Er hat „TV Total“ mit Stefan Raab genauso ins deutsche Fernsehen gebracht, wie, über Umwege, Big Brother: Borris Brandt hat ein Stück TV-Geschichte geschrieben. Jetzt arbeitet der Hamburger wieder in der Stadt, in die er unbedingt mit 50 zurückkehren wollte – und zwar für den Fernsehsender Hamburg 1. In unserer Reihe „Entscheider treffen Haider“ erzählt er, wie es dazu gekommen ist, warum seine Großeltern eine so wichtige Rolle in seinem Leben gespielt haben und wie er mit einer Anzeige im Hamburger Abendblatt das erste Mal ins Fernsehen gekommen ist. Zu hören unter www.abendblatt.de/entscheider
Das sagt Borris Brandt über …
… seinen Vornamen, der sich ungewöhnlich, nämlich mit zwei R schreibt: „Das ist eine Entscheidung meiner Großeltern gewesen.
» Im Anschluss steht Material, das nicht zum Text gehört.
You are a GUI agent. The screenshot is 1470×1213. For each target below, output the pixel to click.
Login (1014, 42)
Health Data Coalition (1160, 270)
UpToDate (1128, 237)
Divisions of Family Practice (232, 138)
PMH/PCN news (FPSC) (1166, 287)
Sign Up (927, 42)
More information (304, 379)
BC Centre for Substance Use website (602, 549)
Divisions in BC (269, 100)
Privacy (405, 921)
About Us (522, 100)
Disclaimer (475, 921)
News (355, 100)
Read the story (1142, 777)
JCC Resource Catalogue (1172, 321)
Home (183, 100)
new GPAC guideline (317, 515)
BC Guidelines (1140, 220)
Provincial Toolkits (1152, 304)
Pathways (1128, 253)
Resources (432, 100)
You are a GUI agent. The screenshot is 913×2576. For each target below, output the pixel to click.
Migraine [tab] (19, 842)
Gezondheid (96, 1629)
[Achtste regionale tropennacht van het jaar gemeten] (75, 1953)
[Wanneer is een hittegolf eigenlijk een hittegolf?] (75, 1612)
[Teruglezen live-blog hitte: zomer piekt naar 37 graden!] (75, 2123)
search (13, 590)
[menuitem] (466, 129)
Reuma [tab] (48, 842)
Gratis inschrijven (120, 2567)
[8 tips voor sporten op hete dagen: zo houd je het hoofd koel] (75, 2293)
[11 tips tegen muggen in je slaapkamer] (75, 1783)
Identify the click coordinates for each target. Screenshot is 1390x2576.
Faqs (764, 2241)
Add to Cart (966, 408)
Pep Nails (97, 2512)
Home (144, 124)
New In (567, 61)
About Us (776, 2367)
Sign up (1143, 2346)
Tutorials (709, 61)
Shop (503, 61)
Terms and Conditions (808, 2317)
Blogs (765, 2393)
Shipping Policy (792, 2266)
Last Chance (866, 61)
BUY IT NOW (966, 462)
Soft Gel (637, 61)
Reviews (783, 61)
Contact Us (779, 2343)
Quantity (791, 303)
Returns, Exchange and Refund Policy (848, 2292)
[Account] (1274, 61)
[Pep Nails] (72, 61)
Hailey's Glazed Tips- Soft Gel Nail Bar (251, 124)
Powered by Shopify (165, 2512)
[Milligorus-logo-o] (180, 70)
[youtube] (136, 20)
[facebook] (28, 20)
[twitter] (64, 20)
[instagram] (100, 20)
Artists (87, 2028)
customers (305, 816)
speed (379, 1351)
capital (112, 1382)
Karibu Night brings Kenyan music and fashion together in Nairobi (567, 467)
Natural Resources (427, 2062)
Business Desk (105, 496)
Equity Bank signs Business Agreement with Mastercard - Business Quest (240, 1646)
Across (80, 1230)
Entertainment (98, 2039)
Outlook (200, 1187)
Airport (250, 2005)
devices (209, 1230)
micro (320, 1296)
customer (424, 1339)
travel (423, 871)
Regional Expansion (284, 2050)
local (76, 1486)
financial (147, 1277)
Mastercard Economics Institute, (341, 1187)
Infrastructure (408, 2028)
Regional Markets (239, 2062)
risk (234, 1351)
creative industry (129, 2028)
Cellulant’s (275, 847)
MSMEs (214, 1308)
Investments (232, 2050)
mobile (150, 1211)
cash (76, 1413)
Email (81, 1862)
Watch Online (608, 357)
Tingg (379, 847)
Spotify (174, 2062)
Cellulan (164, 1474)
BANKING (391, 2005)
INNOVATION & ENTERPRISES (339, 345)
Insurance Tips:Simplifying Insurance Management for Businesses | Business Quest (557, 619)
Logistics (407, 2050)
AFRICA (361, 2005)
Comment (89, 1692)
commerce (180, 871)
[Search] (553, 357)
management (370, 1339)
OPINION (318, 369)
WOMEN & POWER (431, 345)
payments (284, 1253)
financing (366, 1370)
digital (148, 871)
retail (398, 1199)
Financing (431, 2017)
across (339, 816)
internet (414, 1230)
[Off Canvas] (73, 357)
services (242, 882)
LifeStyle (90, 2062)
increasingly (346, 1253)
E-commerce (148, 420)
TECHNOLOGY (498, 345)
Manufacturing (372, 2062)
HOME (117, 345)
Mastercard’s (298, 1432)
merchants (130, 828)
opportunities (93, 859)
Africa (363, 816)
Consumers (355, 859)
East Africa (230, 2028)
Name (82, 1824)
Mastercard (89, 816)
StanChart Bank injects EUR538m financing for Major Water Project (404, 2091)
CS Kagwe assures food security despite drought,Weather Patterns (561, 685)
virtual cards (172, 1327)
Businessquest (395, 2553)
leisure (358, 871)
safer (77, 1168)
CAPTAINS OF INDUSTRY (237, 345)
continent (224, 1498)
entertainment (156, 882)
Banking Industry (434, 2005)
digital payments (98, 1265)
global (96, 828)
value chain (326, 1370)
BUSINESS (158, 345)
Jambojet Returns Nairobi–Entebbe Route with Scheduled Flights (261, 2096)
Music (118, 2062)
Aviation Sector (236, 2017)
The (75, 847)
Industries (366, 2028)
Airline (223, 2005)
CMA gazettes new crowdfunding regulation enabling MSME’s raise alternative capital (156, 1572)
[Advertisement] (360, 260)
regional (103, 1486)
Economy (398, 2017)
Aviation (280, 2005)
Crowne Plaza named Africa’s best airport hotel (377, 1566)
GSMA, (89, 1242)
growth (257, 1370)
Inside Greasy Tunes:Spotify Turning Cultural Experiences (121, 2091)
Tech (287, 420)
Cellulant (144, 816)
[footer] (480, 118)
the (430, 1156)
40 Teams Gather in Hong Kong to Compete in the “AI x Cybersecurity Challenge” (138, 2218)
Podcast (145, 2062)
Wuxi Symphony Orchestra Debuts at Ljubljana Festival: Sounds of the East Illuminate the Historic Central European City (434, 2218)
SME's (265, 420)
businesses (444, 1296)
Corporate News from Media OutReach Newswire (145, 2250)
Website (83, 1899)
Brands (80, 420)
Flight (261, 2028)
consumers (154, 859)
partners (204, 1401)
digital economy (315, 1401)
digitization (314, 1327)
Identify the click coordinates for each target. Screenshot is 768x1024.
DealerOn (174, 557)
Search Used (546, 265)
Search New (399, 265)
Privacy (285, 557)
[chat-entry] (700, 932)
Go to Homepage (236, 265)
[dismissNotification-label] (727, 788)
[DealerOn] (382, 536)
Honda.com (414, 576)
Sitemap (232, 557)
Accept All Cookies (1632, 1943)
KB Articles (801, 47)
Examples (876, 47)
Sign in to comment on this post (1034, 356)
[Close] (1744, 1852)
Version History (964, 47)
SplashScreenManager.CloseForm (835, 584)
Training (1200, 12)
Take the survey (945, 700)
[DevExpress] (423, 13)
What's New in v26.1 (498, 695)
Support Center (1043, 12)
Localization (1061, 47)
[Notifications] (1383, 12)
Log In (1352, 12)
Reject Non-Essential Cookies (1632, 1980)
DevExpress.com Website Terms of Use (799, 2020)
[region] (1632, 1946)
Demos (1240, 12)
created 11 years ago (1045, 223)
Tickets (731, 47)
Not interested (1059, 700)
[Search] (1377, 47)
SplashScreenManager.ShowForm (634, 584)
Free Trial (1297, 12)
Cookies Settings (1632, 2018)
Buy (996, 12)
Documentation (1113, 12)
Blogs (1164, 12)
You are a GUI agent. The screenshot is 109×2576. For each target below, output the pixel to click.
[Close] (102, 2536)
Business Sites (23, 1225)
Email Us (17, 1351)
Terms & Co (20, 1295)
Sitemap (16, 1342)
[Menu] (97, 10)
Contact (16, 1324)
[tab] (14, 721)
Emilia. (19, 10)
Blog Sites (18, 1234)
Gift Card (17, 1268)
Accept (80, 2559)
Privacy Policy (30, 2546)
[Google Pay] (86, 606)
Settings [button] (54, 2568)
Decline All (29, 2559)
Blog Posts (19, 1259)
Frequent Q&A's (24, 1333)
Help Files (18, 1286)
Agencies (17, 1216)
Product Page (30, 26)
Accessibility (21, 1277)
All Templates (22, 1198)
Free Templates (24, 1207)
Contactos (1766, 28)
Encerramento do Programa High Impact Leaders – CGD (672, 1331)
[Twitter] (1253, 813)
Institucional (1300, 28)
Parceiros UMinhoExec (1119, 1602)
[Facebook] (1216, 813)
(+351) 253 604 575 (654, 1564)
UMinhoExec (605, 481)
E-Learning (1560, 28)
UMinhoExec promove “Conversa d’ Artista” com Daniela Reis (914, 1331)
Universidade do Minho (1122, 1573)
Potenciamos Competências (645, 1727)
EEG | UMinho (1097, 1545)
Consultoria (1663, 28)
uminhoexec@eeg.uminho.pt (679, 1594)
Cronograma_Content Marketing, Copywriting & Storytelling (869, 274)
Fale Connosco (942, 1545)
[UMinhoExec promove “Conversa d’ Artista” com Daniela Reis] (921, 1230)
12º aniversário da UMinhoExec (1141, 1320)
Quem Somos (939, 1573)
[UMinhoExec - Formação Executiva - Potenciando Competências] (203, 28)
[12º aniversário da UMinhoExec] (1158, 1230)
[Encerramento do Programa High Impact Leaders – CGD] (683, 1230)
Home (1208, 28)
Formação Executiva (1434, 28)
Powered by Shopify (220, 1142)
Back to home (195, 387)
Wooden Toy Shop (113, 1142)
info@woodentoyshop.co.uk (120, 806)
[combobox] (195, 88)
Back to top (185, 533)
Mein Vater war sehr jung, als meine Mutter mit mir schwanger war, und er hat wohl überlegt, ob sie mich überhaupt bekommen sollten. Meine Großeltern haben damals dafür gesorgt, dass es nicht zu einer Abtreibung gekommen ist und sich dann auch um die anderen Sachen in meinem Leben gekümmert, unter anderem um meinen Namen. Meine Großmutter hatte auf einem Friedhof in Ostfriesland die Inschrift ,Kapitän Borris fuhr zur See‘ auf einem Grabstein entdeckt, und fand den Namen so gut, dass sie ihn für mich auswählte. Und weil mein Opa zu der Zeit beruflich in New York war, heiße ich mit zweiten Namen York.“
… die Flucht von zu Hause und die Rettung durch die Großeltern: „Ich bin mit 14 Jahren von zu Hause weg, weil ich das Schauspielerleben meiner Eltern mit dem ewigen Umziehen leidhatte. Ich bin nach einem großen Streit mit den beiden schwarz mit der Bahn von Karlsruhe, wo wir damals lebten, nach Hamburg gefahren und mit der U-Bahn weiter zu meinen Großeltern nach Volksdorf. Weil es früh war, und meine Großeltern noch schliefen, habe ich mich dort erst mal auf die Terrasse gesetzt. Irgendwann kam meine Großmutter raus, sah mich und sagte: ‚Das haben wir uns schon gedacht, dass du zu uns kommst.‘ Dann waren die beiden so nett, dass sie mir ein Internat in St. Peter-Ording bezahlten – und für mich war die Welt wieder in Ordnung. Das Leben im Norden und das Zusammensein mit meinen Großeltern war immer das Schönste. Deshalb habe ich vor ein paar Jahren auch versucht, das Haus meiner Großeltern zu kaufen, was mir leider nicht gelungen ist. Aber wir haben zum Glück eine Heimat in unmittelbarer Nähe gefunden, und deshalb wohne ich seit zwölf Jahren selbst in Volksdorf.“
… sein Verhältnis zu seinem Vater, dem berühmten Volker Brandt: „Mit meinem Vater habe ich mich vor 20 Jahren ausgesprochen, wir haben inzwischen ein gutes Verhältnis. Ich kann heute verstehen, dass meine Eltern damals mit mir überfordert worden, sie waren 17 und 22, als ich zur Welt kam, und ich war sicher kein einfaches Kind. Aber am Ende bin ich durch all das, was ich mit ihnen erlebt habe, zu dem geworden, der ich bin, und dafür bin ich ihnen dankbar.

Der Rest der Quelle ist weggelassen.